- [Obiettivo]: Restituisci senza modifiche il passo del testo sulle sanzioni alla Russia compreso tra "In generale le" e "difficili da aggirare.", estremi inclusi.

L’anno scorso le filiali russe di questi due gruppi hanno registrato un aumento del fatturato, probabilmente anche perché nel frattempo i loro concorrenti occidentali si erano volontariamente ritirati. SLB e Buzzi Unicem forniscono alla Russia prodotti fondamentali e, nel caso del petrolio, anche fonti strategiche di reddito. (Come Danieli, le due aziende negano qualsiasi illecito e non sono soggetta ad alcuna azione legale in patria).
Inoltre, l’ultimo rapporto del «Gruppo di lavoro internazionale sulle sanzioni contro la Russia», guidato da Andriy Yermak (capo dell’ufficio presidenziale del presidente ucraino Volodymyr Zelensky), e da Michael McFaul (Stanford University), affronta la questione dei microchip occidentali trovati nei missili e nei droni russi sparati sull’Ucraina. Si legge nel rapporto: «I missili e i droni russi sono dotati di microchip di fabbricazione straniera adatti a Glonass (il sistema di navigazione satellitare russo, ndr) che li guida su obiettivi selezionati». E ancora: «Aziende straniere tra cui Linx Technologies, Qualcomm e STMicroelectronics, secondo quanto riferito, continuano a produrre microchip abilitati per Glonass e li vendono alla Russia attraverso numerose società di comodo, intenzionalmente o meno». Tutti questi gruppi sono basati negli Stati Uniti, ad eccezione della STMicroelectronics, controllata dai governi di Francia e Italia.
Non ci sono prove che i semiconduttori occidentali siano stati forniti alla Russia dopo il febbraio 2022, né risultano accuse di violazione delle sanzioni nei confronti delle aziende coinvolte. Ma questi produttori potrebbero facilmente cambiare alcune caratteristiche dei loro chip per evitare che possano funzionare su armi russe. Questi sono solo alcuni casi fra tanti. Il rapporto Yermak-McFaul suggerisce che i governi democratici dovrebbero imporre una tassa del 100% sui profitti delle società occidentali derivanti dalle loro filiali in Russia e mandare quei ricavi all’Ucraina.
In generale le scappatoie legali, il comportamento opportunistico delle aziende, il tentennamento dei governi, le influenti lobby industriali dei Paesi occidentali e la mancanza di cooperazione da parte delle economie emergenti stanno contribuendo ad attenuare l’impatto delle sanzioni. Ma concludere che queste siano un fallimento sarebbe sbagliato: semmai è il caso di renderle più incisive e difficili da aggirare.
Stringere viti
Di certo le sanzioni sono meglio dell’alternativa: meglio cioè che lasciare che il Cremlino finanzi morte e distruzione in Ucraina con le risorse dai pagamenti che noi europei manderemmo a Mosca per comprare prodotti russi. Senza misure di guerra economica, staremmo ancora versando fino a un miliardo di dollari al giorno alle imprese legate direttamente o indirettamente a Putin. Comunque cercare di fare qualcosa è meglio che lasciare che tutto continui come prima. Ma soprattutto ci sono segni evidenti che le sanzioni, per quanto imperfette, stanno funzionando.

- [Dati forniti]:
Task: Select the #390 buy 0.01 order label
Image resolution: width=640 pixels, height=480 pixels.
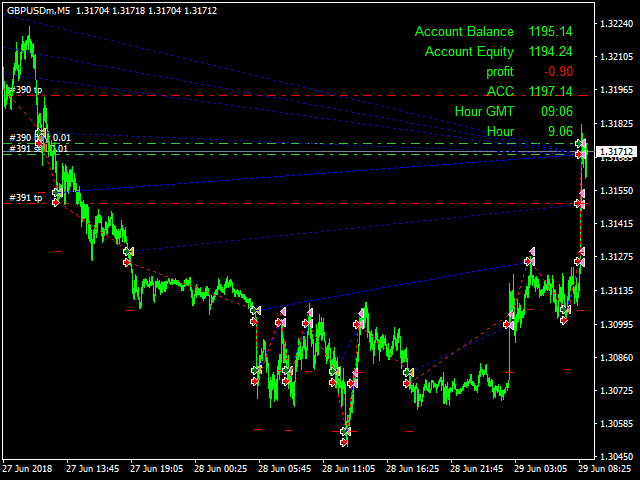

- [Output esercizio]:
In generale le scappatoie legali, il comportamento opportunistico delle aziende, il tentennamento dei governi, le influenti lobby industriali dei Paesi occidentali e la mancanza di cooperazione da parte delle economie emergenti stanno contribuendo ad attenuare l’impatto delle sanzioni. Ma concludere che queste siano un fallimento sarebbe sbagliato: semmai è il caso di renderle più incisive e difficili da aggirare.